The morning after, Martha (Elizabeth Olsen) runs out of the house, hides in the woods as her housemates give chase, and then finds a phone, where she calls her sister Lucy (Sarah Paulson) on a pay phone, reluctantly asking her to retrieve her two states away. Martha has been missing from her family’s life for two years, and we slowly come to learn that she had joined a farmhouse cult, where lessons in self-sufficiency are exchanged for sex. She’s been brain washed by the cult leader, Patrick, who gives her gardening tips and she gives up her old identity. Even her name is changed from Martha to Marcy May.

Over the course of the rest of the film, scenes of her cult-life are intercut with the present, where Martha is staying with her sister and her new husband in a vacation house, contrasting the extremes of living. Martha no longer knows how to live in modern society, and traumatized by the events at the farmhouse, her mental breakdown unspools onto the life of her sister, who is both caring and controlling. At one point, Martha — who slept in a room full of women who took turns servicing the men — quietly crawls into her sister’s bed while Lucy and her husband are having sex, and Lucy unloads on her. “What the fuck is wrong with you!” It’s a phrase Lucy repeats throughout the film.

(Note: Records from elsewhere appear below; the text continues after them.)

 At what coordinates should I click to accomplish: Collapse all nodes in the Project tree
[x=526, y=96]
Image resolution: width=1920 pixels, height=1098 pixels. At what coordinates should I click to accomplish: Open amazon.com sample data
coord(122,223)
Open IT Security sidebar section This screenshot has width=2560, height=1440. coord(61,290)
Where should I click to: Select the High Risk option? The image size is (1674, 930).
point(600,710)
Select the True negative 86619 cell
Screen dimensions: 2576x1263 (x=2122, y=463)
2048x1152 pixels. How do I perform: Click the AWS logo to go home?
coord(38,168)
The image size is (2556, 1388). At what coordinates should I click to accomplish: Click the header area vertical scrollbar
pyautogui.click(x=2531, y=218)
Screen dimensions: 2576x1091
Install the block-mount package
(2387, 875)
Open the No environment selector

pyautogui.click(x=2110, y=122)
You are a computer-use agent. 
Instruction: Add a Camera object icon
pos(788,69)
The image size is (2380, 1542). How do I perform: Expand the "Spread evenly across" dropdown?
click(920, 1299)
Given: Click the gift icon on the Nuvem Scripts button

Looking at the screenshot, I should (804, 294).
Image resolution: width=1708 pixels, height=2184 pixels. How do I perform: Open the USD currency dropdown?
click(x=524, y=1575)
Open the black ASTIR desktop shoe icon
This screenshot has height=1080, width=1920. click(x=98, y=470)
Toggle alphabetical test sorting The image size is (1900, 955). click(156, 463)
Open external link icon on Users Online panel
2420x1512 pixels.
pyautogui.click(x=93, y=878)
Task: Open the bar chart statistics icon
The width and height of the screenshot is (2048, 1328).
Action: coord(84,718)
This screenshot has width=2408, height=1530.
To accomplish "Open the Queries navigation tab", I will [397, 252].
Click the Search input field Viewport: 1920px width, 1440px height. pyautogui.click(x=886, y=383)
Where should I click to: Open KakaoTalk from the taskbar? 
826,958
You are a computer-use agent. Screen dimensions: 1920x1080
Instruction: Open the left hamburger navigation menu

Martha Marcy May Marlene lurches inside of you and crawls around like a nasty beetle, and much of the success of the film can be attributed to the exceptional performance of Elizabeth Olson. She’s unreal in the way she depicts Martha, quietly inhabiting the dissociate personality disorder of her character, and pulling you down into her misery. It’s almost best you don’t know who her older sisters are going in, as that’s likely to taint your perception of her performance. She’s so far removed from the troll dolls who grew up on “Full House” that it’d never occur to you otherwise that she shares the same parents. Martha Marcy May Marlene is not a movie that’s going to get a lot of attention in movie theaters this year — at best, it’s 2011’s Winter’s Bone — but it will make a star of Olsen and leave you scratching your head for yet another year about how John Hawkes isn’t yet a familiar name to every filmgoing citizen on the planet.